Stacking Node Roles, Redundancy, and Failover

ExtremeXOS supports control plane redundancy and hitless failover.

A stack supports control plane redundancy and hitless failover. Hitless failover is supported to the extent that the failing master node and all of its ports are operationally lost, including the loss of supplied power on any PoE ports that the node provided, but all other nodes and their provided ports continue to operate. After the failover, the backup node becomes the master node.

At failover time, a new backup node is selected from the remaining standby nodes that are configured to be master capable. All operational databases are then synchronized from the new master node to the new backup node. Another hitless failover is possible only after the initial synchronization to the new backup node has completed. This can be seen using the show switch {detail} command on the master node and noting that the new backup node is In Sync.

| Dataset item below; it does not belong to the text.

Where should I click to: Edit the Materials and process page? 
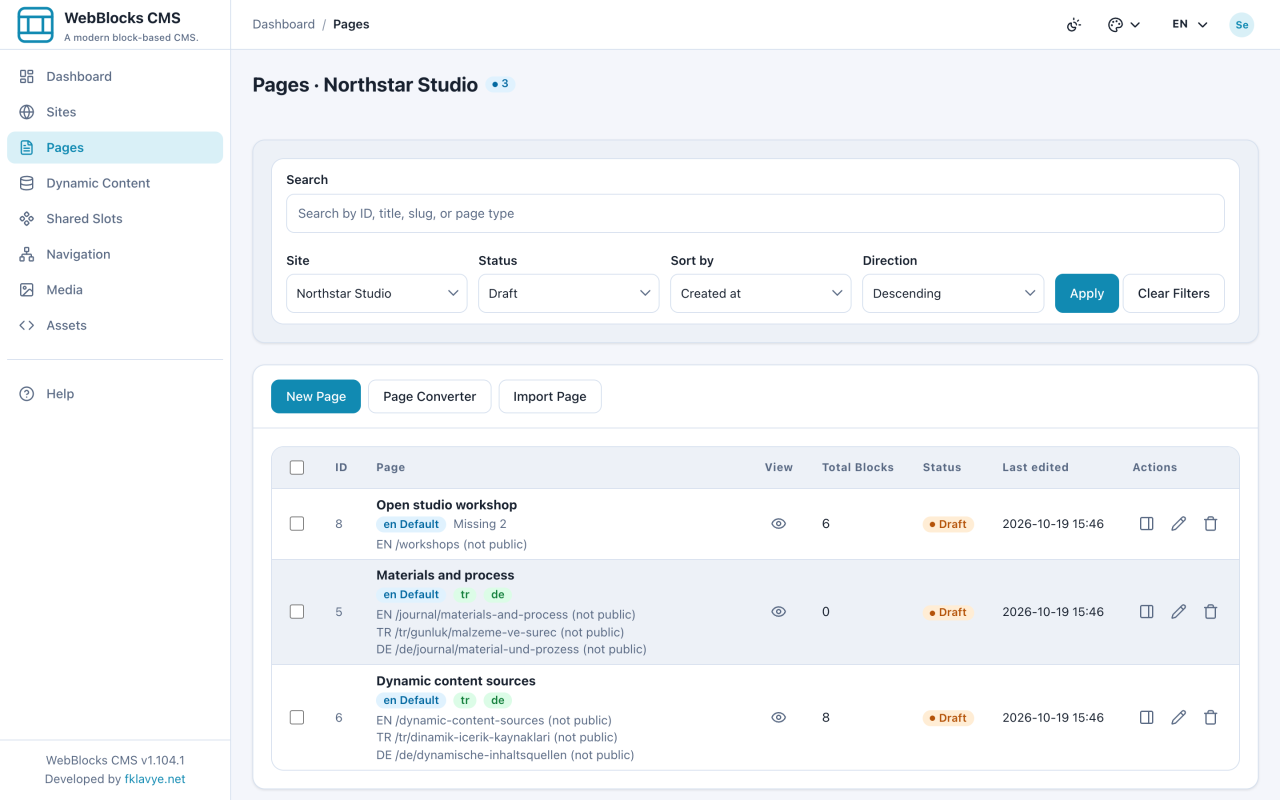1179,612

When a backup node transitions to the master node role, it activates the Management IP interface that is common to the whole stack. If you have correctly configured an alternate management IP address, the IP address remains reachable.

When a standby node is acquired by a master node, the standby node learns the identity of its backup node. The master node synchronizes a minimal subset of its databases with the standby nodes.

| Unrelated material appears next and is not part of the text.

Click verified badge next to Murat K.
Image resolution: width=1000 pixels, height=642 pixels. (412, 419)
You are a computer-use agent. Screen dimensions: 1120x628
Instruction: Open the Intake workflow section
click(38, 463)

When a standby node loses contact with both its acquiring master and backup nodes, it reboots.

A master node that detects the loss of an acquired standby node indicates that the slot the standby node occupied is now empty and flushes its dynamic databases of all information previously learned about the lost standby node.

A backup node restarts if the backup node has not completed its initial synchronization with the master node before the master node is lost. When a backup node transitions to the master node role and detects that the master node has not already synchronized a minimal subset of its databases with a standby node, the standby node is restarted.